"Occupy Boston" protesters were , but, despite the openly stated intentions of protestors to only passively resist their evacuation, a number of officers were seen using what appeared to be excessive force against them.
As activists locked arms in a show of peaceful civil disobedience, officers dressed in all-black quickly surrounded, slowly pushed and - some, but not all - employed aggressive physical force. As the effort to remove protesters continued, some became less passive, yelling at police and resisting their evacuation.
The police action came at the group's second tent city on the Rose Kennedy Greenway where park patrons had recently spent $150,000 to spruce it up, according to a report in the Boston Herald. Mayor Menino had asked the group to leave the area by midnight and police moved in about 1:30 a.m.
Officers were seen arbitrarily assaulting non-threatening bystanders and using force on subjects clearly complying with their evacuation orders.
'We All Fell On top Of Each Other'
Protestors said they had expected arrests, but not with the degree of force displayed by some of the officers.
“I was just standing there – peacefully – with everyone else, just standing,” Bill Frank, a Jamaica Plain-based activist, said. “And they come up – big, big people come up – push you right in the face, and we all fell on top of each other.”
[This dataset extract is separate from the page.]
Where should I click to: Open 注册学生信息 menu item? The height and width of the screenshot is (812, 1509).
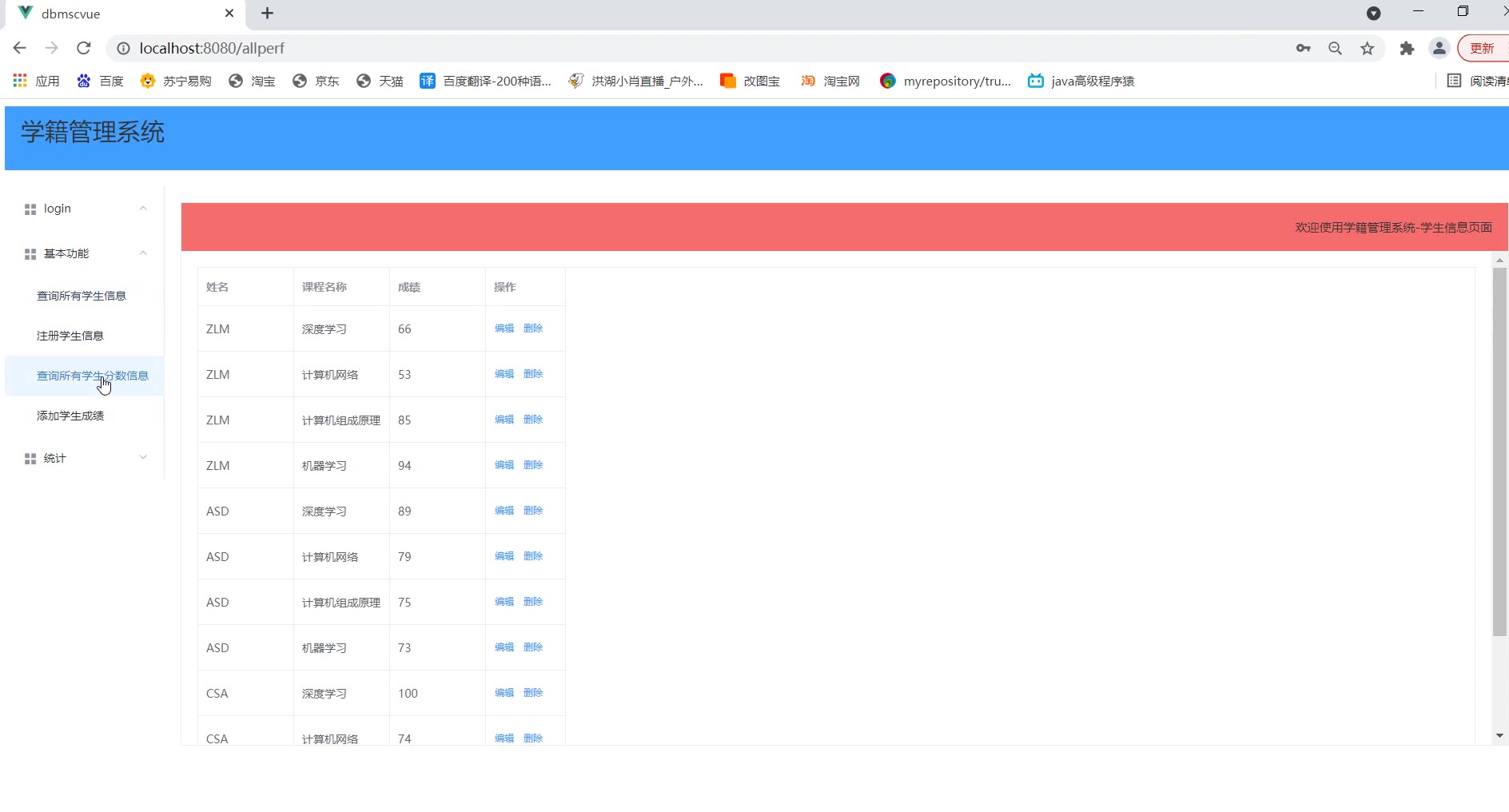coord(70,336)
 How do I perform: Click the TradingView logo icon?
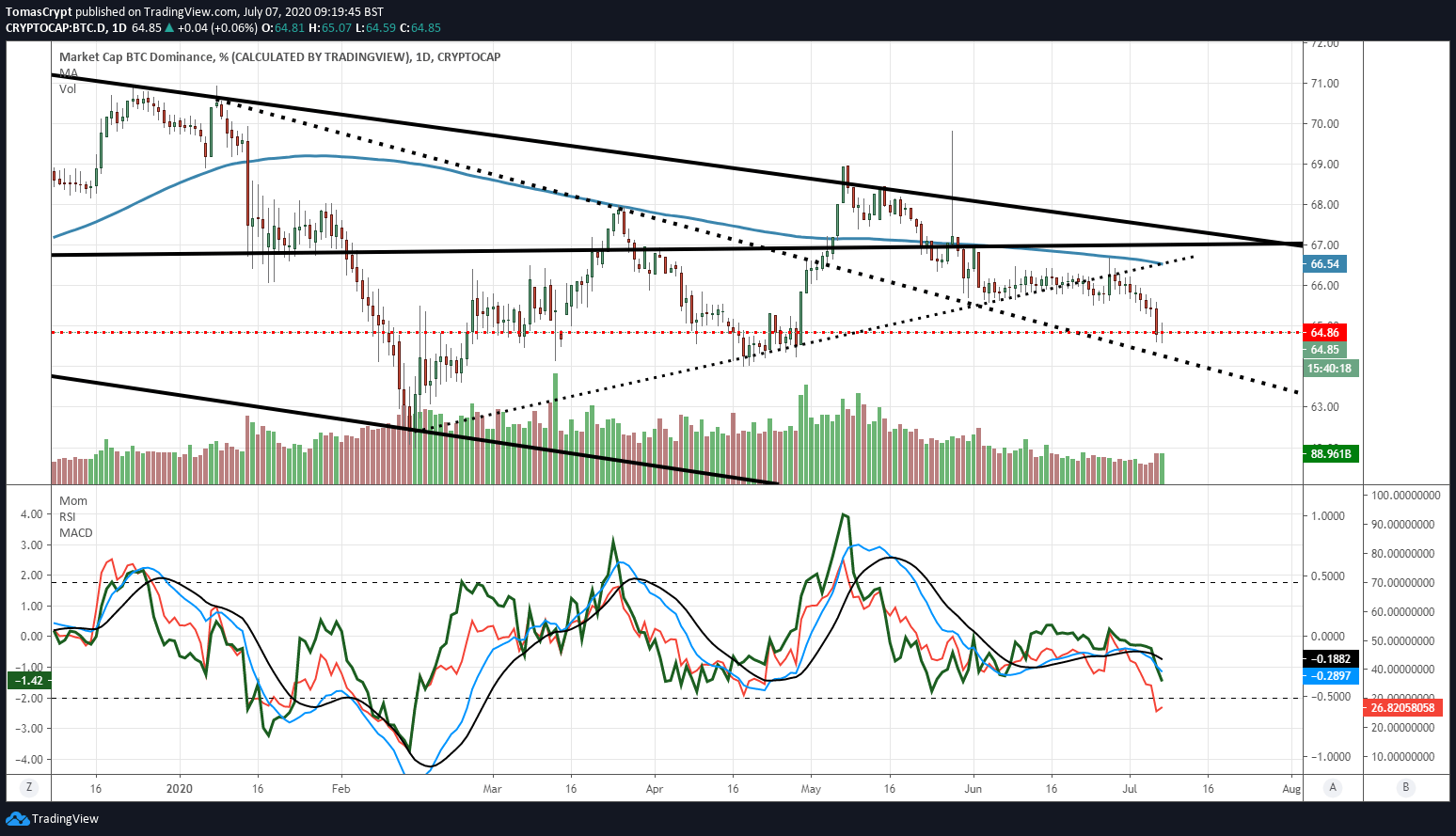pos(17,819)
Frank said he stayed still as he and about 15 other protestors were “pig-piled” onto one another, and managed to slip away by remaining still and inconspicuous.
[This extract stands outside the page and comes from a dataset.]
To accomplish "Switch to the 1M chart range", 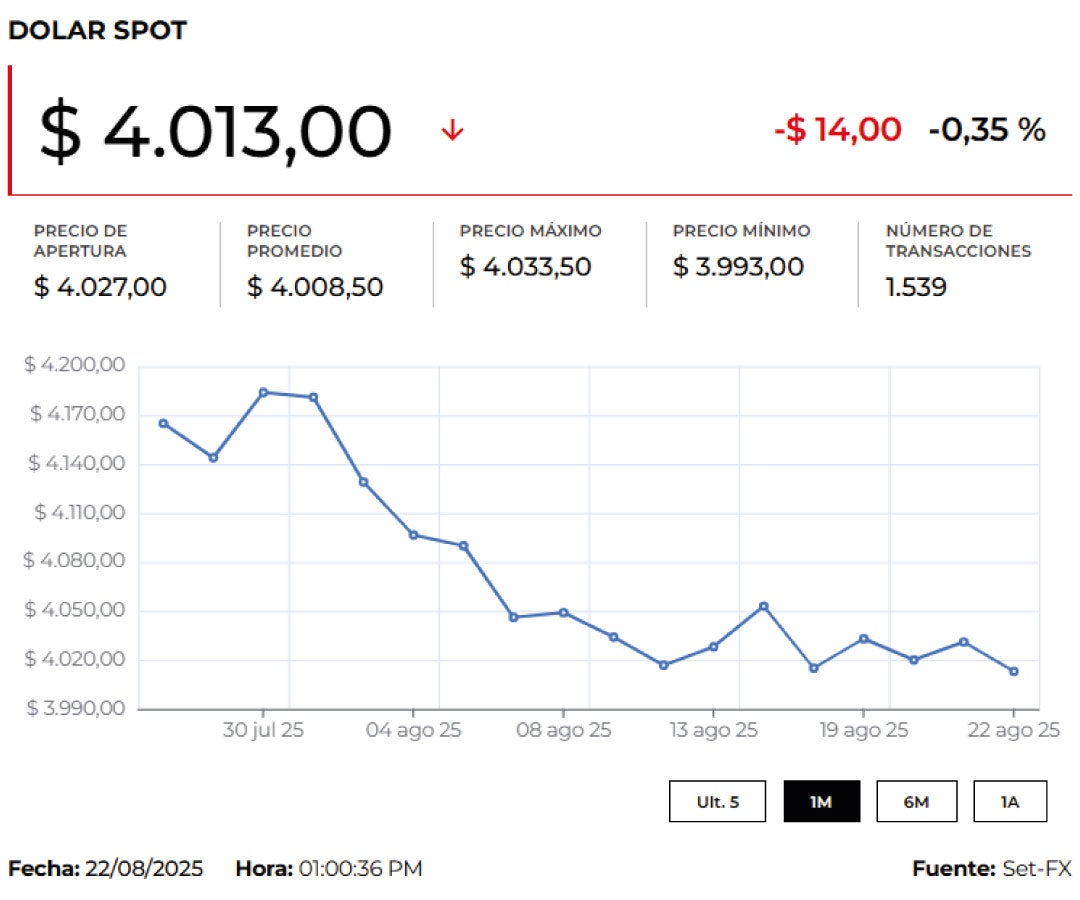I will (821, 801).
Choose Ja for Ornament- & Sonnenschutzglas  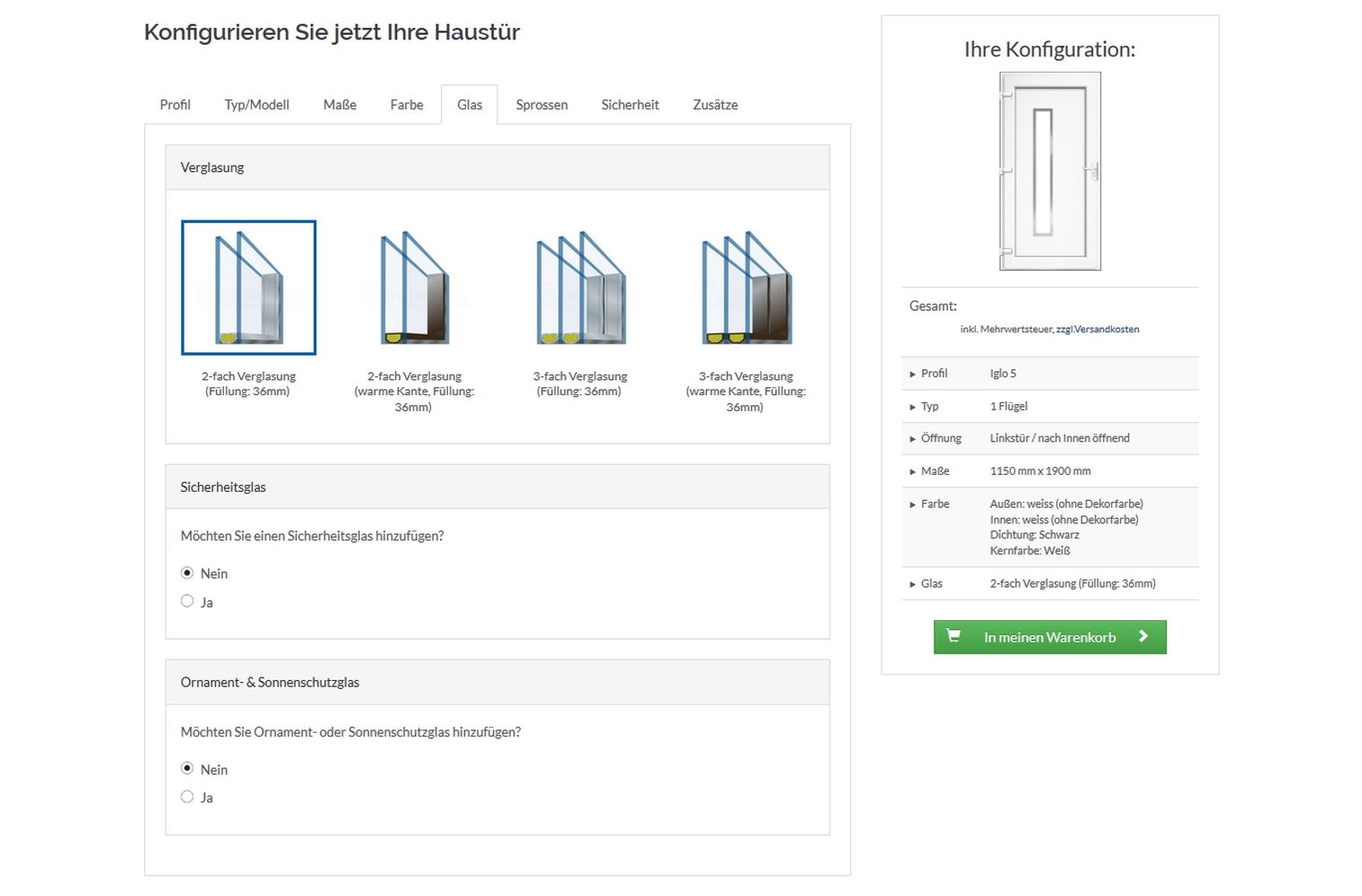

“There were grabbing people by their handkerchiefs and shirts, tearing their shirts, grabbing people by their neck, choke-slamming people to the ground and stepping on people,” he said.
In one incident, an officer was observed pushing a non-resistant female into some bushes near a ledge approximately 4 feet off the ground.
When a bystander tried to help her to her feet and leave the scene, the officer then gave him a hard push off the ledge - onto this reporter and two other bystanders, who happened to catch him as he fell headfirst toward the concrete.
Another officer was observed telling an activist to "get the (expletive) out of my face" after giving him a hard push.
The number of arrested remained unclear Tuesday morning. Activists said about 100 had been arrested, though later news reports and Twitter chatter suggests the number may be closer to 50.
Police Issued Warnings
A police spokesman was not immediately available for comment early Tuesday morning. However, Boston police released this statement on Monday night:
"Protestors have been asked to return to their original camp site on the Greenway and leave the area of the Greenway by Pearl Street where they expanded to earlier today....We have been communicating that request to protestors in various ways including in person, Twitter and flyers."
Malden Residents Vow To Continue Protesting
“I think it's very dangerous what they are doing tonight,” Malden resident Adam Lucia said before the police raid. “There's a want for more action...(but) I think it could actually sink everything that's going on.”
Still, Lucia and fellow Maldonian Brian Wills said they would continue coming to the protests, despite their objections to some tactics. Both said they would not be resisting the evacuation.
“I hope that if they stay here long enough, there will be some kind of movement to come out of this,” he said. “Some inertia.”
The original encampment at Dewey Square, just a block away from where the arrests were made on the Greenway, remains in tact this morning.